Krążą też pogłoski o uruchomieniu platformy w Irlandii. Amazon potwierdził przewidywane otwarcie w 2022 r. magazynu w Irlandii, ale w kraju wciąż brakuje dedykowanej platformy. Amazon od lat dominuje na irlandzkim rynku sprzedaży internetowej za pośrednictwem brytyjskiej platformy, ale Brexit skomplikował realizację zamówień. To nie jest błaha sprawa, biorąc pod uwagę, że irlandzcy konsumenci wydają trzecią najwyższą kwotę na osobę w całej Europie na zakupy w e-commerce.
Czy to oznacza, że przejęcie Europy przez Amazon jest nieuniknione? Niekoniecznie.
Znane firmy zajmujące się przejmowaniem w kosmosie przechwytują obiecujące europejskie firmy FBA z myślą o przyszłości omnichannel. W rzeczywistości niektórzy tytani branży postrzegają Amazon jedynie jako trampolinę do większych rzeczy.
Niektóre firmy zmieniły taktykę i zaczęły atakować sklepy Shopify, a niektóre nawet zasugerowały uruchomienie własnych platform e-commerce.
Inni wykorzystują silne krajowe preferencje dla lokalnych rynków, koncentrując się na firmach sprzedających na platformach krajowych. Chociaż firmy te przejmują firmy sprzedające na Amazon, większość ich wysiłków koncentruje się na wielkich nazwiskach na platformach krajowych.
Tego typu ruchy podkreślają zarówno rozdrobnienie europejskich platform handlu elektronicznego, jak i potencjał znacznego wzrostu poprzez rozgałęzienie rynków poza Amazonką.

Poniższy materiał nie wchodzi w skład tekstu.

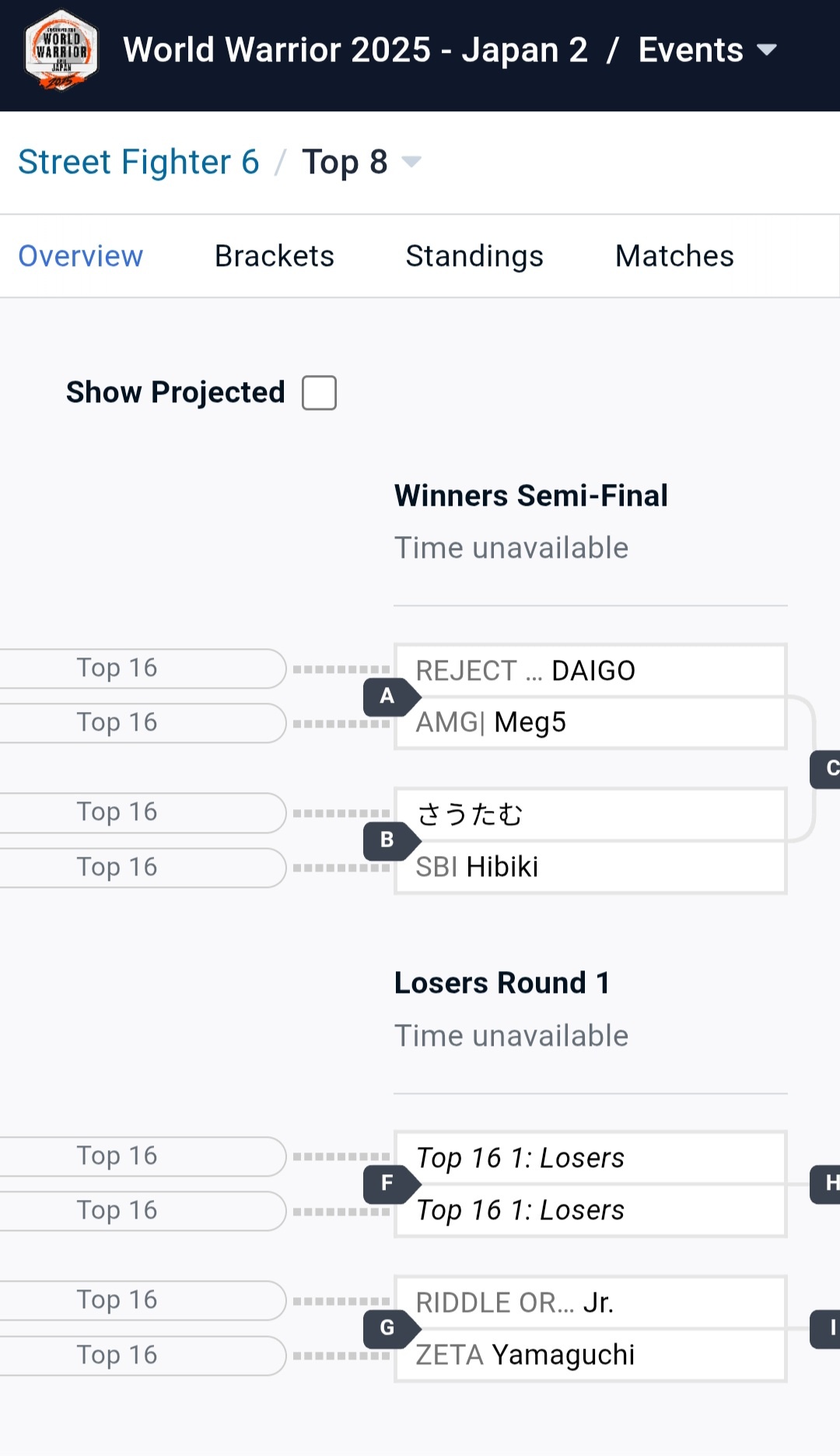The width and height of the screenshot is (840, 1456).
Task: Click the SBI Hibiki player slot
Action: (590, 867)
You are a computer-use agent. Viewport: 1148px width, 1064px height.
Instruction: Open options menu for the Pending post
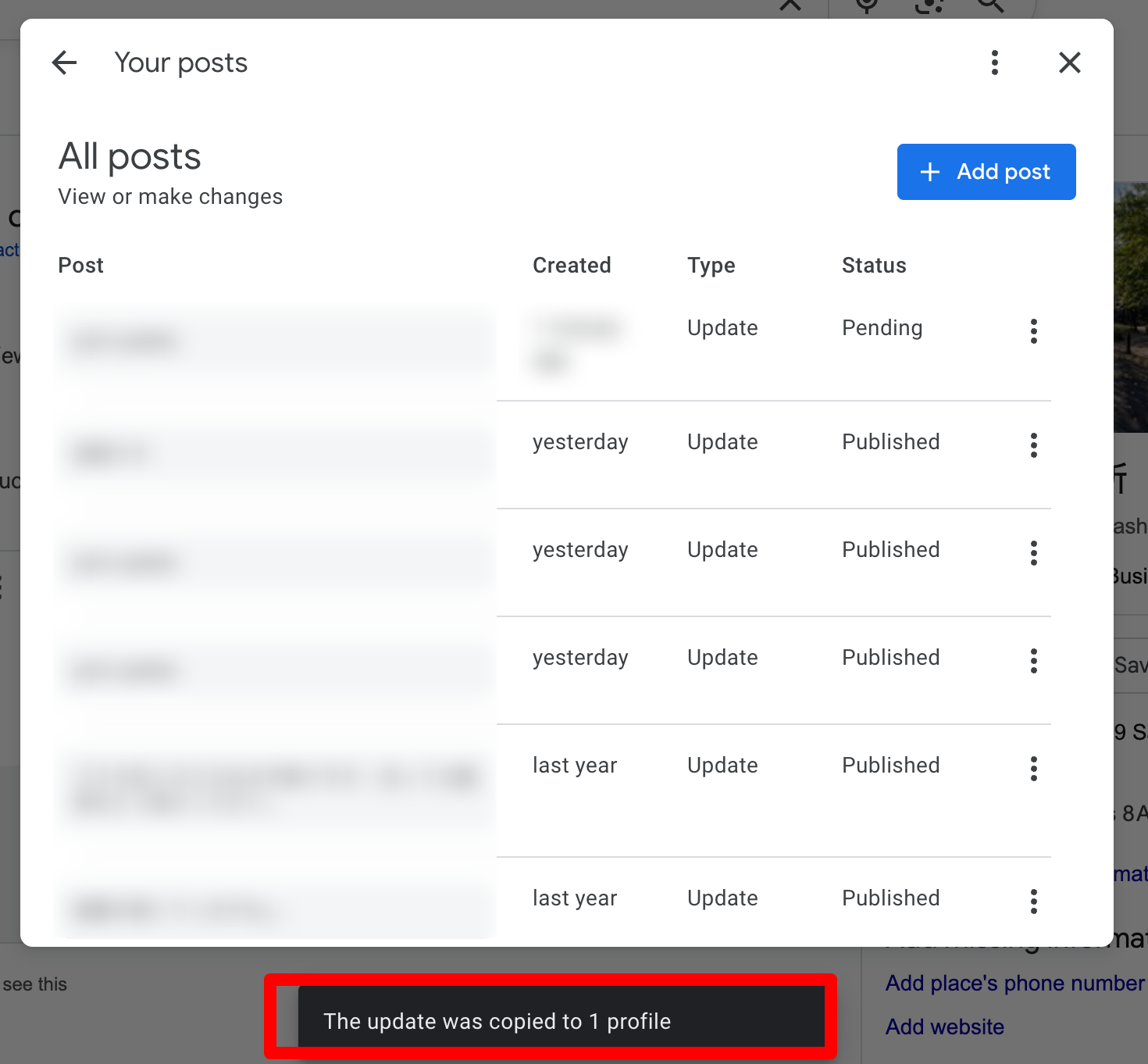1033,331
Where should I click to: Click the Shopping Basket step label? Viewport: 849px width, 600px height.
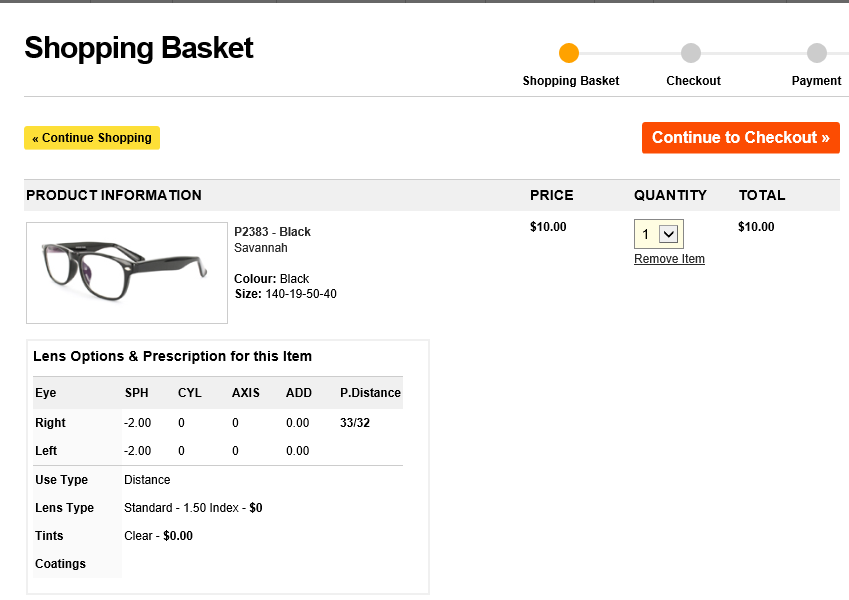(571, 81)

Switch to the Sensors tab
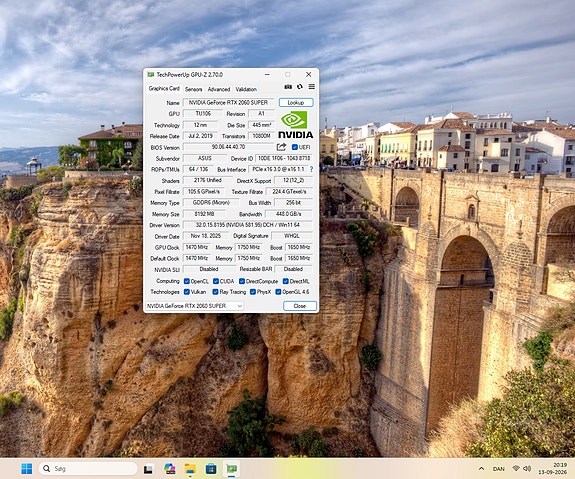point(193,89)
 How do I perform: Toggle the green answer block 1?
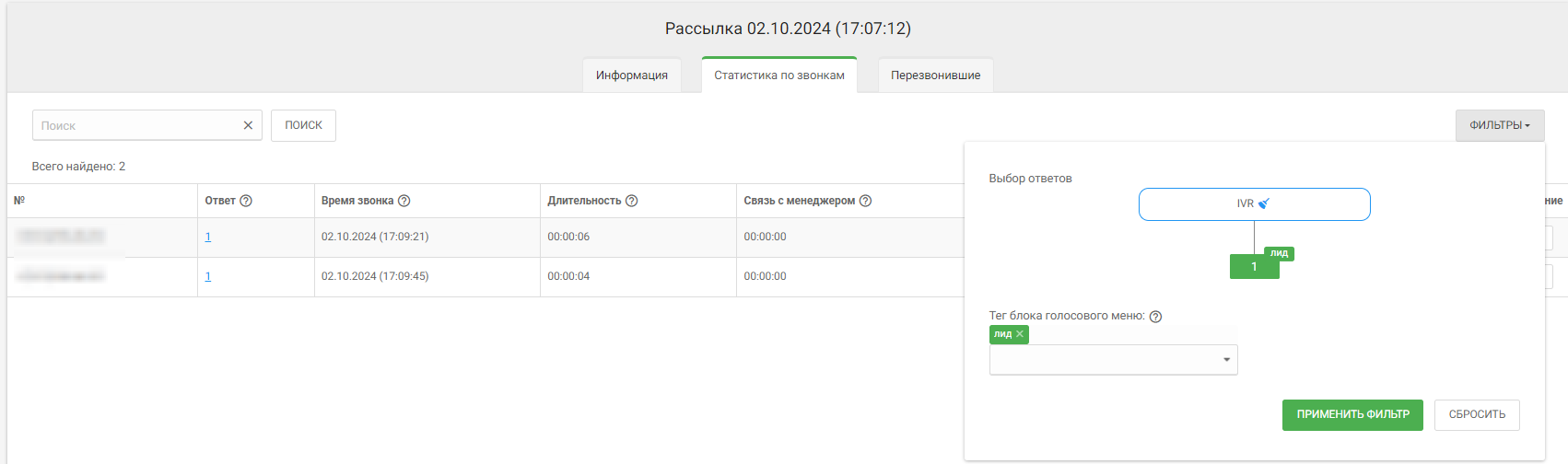click(1254, 267)
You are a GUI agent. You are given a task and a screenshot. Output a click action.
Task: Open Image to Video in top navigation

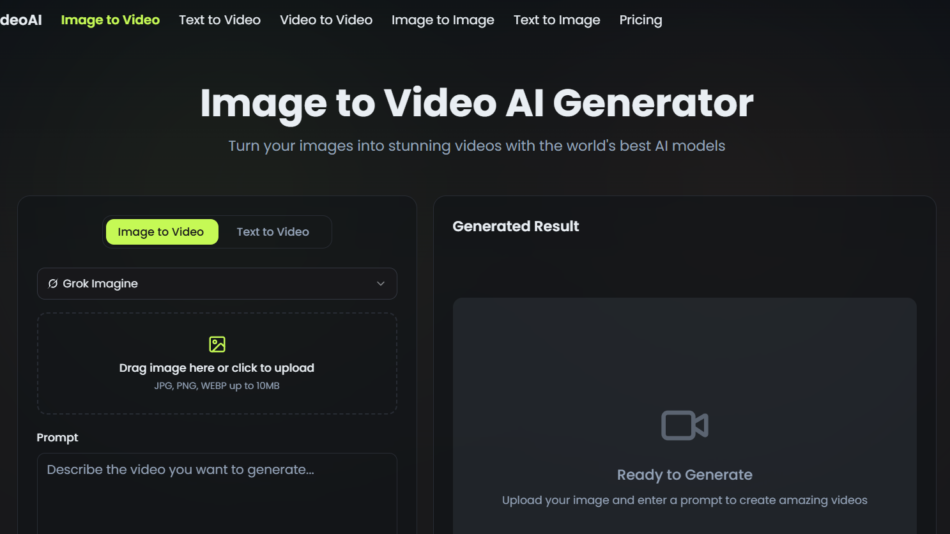click(110, 20)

Pomijając monumentalny wzrost spowodowany Covid-19, do europejskiej przestrzeni przyciąga wiele osób i dużych firm.
Dzięki szerokiej gamie platform krajowych, ułatwionemu tranzytowi transgranicznemu, ogólnounijnym aktualizacjom infrastruktury zapewniającym szybkie łącze internetowe większej liczbie osób oraz rosnącym poziomom rozporządzalnych dochodów przyszłość handlu elektronicznego w Europie rysuje się w jasnych barwach.